Second Life’ è proprio il titolo della mostra di Spaziokappa32, in via Kramer 32 a Milano. Un’esposizione di fotografie di Marco Neri che si possono ammirare fino a fine luglio 2017. La galleria, inaugurata lo scorso febbraio, ospita le opere del fotografo italiano ispirate all’intensità dell’opera morandiana, capace di dare una leggendaria nobiltà agli oggetti di uso comune. Composizioni essenziali, che ritraggono soggetti in qualche modo banali, limitati nella loro utilità. Ma che tornano a vivere grazie allo sguardo dell’artista.

Bottiglie vuote, barattoli vecchi: attraverso la luce, la composizione, il nuovo campo espositivo, si trasfigurano. L’osservatore è posto di fronte a una sorta di ‘resurrezione’ di queste forme abituali. Una metafora della vita umana pervade le immagini: prima dell’abbandono e della distruzione finale c’è sempre una possibilità di redenzione. Gli still life di Marco Neri riescono a rendere interessanti questi oggetti così comuni eppure ‘silenziosi’. Riscattandoli, come solo l’arte sa fare.
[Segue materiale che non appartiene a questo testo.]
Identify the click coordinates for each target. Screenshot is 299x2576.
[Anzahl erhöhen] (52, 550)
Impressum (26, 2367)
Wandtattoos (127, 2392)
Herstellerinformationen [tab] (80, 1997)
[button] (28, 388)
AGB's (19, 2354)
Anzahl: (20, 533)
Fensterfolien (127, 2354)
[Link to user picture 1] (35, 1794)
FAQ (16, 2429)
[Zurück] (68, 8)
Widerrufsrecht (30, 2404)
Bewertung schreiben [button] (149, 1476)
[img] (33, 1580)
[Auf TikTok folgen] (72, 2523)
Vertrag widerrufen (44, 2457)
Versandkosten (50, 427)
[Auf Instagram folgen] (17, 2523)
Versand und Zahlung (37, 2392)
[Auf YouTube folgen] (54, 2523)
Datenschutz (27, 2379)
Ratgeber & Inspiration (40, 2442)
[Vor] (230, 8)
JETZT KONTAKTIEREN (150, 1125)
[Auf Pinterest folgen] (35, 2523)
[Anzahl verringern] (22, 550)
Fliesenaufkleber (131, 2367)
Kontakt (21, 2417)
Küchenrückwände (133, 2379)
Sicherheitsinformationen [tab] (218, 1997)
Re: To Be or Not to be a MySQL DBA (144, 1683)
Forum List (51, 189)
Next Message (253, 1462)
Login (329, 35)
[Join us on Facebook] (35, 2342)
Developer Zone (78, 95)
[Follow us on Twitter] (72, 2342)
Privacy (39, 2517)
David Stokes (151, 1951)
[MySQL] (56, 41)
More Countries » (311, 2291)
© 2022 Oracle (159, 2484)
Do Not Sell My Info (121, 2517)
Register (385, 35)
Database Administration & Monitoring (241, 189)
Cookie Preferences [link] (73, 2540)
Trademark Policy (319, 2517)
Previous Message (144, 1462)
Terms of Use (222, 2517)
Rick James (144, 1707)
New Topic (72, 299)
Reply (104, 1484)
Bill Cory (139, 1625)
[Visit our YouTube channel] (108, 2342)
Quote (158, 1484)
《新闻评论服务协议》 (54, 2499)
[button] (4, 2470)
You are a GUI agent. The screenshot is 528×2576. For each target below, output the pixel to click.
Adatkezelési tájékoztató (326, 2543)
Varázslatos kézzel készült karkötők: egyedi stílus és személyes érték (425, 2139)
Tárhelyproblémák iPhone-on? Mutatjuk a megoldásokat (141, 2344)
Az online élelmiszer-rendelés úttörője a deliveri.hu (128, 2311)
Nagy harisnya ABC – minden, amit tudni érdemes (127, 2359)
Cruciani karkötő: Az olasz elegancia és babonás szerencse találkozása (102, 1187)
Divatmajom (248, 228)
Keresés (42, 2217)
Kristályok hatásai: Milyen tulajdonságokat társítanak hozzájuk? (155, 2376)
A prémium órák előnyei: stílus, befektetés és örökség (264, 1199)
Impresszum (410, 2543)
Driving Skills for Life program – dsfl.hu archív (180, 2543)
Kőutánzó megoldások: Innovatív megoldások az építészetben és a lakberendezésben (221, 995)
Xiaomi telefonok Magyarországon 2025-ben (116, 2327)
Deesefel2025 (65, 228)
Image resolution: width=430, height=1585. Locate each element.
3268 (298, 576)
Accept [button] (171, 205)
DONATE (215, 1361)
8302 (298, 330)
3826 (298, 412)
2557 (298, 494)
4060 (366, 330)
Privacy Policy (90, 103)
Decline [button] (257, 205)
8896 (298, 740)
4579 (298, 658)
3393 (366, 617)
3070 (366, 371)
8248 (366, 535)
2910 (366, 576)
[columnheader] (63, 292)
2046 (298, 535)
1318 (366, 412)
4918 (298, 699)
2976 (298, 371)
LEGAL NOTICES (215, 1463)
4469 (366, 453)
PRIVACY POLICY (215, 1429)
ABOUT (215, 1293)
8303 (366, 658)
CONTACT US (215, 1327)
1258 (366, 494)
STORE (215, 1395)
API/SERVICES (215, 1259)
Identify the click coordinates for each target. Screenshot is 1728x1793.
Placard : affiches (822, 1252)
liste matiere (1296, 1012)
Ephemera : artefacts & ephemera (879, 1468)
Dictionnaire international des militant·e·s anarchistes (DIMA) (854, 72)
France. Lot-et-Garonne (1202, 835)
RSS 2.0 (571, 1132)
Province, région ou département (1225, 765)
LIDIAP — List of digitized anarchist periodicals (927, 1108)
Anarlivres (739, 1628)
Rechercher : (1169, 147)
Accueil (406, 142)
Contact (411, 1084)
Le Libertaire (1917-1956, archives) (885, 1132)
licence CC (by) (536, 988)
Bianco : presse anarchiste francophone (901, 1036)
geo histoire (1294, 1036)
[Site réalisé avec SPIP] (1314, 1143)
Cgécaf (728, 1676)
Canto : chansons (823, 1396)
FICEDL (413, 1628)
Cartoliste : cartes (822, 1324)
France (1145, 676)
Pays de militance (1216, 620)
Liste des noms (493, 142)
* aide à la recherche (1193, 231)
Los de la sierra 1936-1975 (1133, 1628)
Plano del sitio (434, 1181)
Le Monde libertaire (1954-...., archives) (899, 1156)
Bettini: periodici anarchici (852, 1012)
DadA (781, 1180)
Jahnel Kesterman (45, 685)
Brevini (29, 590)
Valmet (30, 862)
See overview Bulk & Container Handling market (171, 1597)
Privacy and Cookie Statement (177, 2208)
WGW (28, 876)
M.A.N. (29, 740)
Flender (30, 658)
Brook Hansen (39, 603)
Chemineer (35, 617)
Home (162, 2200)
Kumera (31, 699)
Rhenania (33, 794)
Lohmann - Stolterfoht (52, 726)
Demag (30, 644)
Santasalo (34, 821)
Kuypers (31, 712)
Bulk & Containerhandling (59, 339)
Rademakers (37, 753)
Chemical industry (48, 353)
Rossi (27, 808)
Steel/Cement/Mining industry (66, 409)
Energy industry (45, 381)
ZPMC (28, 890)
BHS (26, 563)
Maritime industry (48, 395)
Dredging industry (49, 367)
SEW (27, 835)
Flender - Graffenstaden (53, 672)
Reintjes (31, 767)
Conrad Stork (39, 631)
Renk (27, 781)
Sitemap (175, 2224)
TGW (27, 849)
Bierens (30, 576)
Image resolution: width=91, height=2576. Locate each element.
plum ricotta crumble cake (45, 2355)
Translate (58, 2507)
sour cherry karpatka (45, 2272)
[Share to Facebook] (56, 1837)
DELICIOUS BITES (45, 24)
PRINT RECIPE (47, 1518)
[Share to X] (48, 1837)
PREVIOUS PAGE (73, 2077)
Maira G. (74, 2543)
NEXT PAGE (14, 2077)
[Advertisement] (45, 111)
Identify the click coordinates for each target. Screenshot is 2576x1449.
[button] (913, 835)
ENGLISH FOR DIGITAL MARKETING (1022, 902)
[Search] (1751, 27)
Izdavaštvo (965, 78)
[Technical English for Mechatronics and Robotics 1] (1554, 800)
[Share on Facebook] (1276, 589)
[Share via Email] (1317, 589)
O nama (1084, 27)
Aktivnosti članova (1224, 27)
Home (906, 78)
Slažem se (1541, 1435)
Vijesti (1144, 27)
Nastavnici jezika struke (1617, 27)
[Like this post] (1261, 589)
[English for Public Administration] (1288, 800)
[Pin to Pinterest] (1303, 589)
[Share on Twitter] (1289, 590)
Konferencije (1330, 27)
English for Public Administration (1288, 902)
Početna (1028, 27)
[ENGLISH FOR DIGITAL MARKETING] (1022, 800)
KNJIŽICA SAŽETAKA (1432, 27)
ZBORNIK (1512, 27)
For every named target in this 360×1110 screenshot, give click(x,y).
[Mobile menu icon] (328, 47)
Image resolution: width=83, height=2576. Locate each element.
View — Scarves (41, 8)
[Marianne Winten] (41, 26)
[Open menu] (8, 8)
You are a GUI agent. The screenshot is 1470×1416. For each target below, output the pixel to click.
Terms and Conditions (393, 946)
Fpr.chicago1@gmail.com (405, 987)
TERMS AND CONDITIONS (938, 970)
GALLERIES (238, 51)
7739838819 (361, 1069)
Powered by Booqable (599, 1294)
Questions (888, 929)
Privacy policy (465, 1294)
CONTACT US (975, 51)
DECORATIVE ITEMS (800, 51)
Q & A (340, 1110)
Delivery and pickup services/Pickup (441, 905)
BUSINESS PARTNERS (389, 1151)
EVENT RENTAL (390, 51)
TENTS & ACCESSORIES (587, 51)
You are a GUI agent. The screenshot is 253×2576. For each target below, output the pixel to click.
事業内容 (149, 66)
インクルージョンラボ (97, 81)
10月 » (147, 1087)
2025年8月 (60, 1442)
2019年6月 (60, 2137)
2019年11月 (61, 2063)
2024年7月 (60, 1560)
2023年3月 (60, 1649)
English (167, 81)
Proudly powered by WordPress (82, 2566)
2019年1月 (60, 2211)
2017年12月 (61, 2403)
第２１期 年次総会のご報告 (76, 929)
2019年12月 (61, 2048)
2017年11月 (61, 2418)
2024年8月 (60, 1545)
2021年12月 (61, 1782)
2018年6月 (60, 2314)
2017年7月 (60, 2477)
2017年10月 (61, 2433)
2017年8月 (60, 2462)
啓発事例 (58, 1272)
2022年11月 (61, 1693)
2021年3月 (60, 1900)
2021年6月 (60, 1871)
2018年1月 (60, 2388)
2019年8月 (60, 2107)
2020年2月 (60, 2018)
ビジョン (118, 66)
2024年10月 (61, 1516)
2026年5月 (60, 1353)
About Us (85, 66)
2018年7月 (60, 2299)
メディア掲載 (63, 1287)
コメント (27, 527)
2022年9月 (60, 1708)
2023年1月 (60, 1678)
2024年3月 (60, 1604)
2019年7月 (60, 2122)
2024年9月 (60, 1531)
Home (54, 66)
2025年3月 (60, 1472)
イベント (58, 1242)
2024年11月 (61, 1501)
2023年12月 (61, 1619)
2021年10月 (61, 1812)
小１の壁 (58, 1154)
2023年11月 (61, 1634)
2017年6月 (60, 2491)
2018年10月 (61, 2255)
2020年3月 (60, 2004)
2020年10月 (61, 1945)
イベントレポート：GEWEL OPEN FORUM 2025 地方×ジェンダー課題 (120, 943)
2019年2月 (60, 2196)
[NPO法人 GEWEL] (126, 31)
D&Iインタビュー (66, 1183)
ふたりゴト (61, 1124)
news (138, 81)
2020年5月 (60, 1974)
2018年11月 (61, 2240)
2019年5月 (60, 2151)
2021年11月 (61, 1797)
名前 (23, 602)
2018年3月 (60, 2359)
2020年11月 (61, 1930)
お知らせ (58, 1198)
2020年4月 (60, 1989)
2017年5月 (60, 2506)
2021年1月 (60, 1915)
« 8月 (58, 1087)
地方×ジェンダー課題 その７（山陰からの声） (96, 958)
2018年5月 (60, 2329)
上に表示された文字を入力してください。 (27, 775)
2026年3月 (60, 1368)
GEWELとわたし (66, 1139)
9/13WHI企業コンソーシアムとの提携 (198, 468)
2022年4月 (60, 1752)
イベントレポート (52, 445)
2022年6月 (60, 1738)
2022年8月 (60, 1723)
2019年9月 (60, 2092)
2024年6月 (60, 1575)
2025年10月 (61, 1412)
Un esempio? Il collage di 160×320 cm, composto da 32 foto di 40×40 cm ritraenti bottiglie di birra Heineken (alcune ancora dotate di etichetta). Peculiarità di queste foto è il loro essere posizionate tramite una calamita su un grande pannello metallico che compone l’opera. Alcune foto sono realizzate e processate via telefono cellulare, a testimonianza del fatto che, con una sorta quasi di metalinguaggio, anche un dispositivo di uso comune come quello mobile può realizzare un’opera artistica. Ciò che in partenza era ‘banale’ viene nobilitato da un mezzo altrettanto ‘comune’.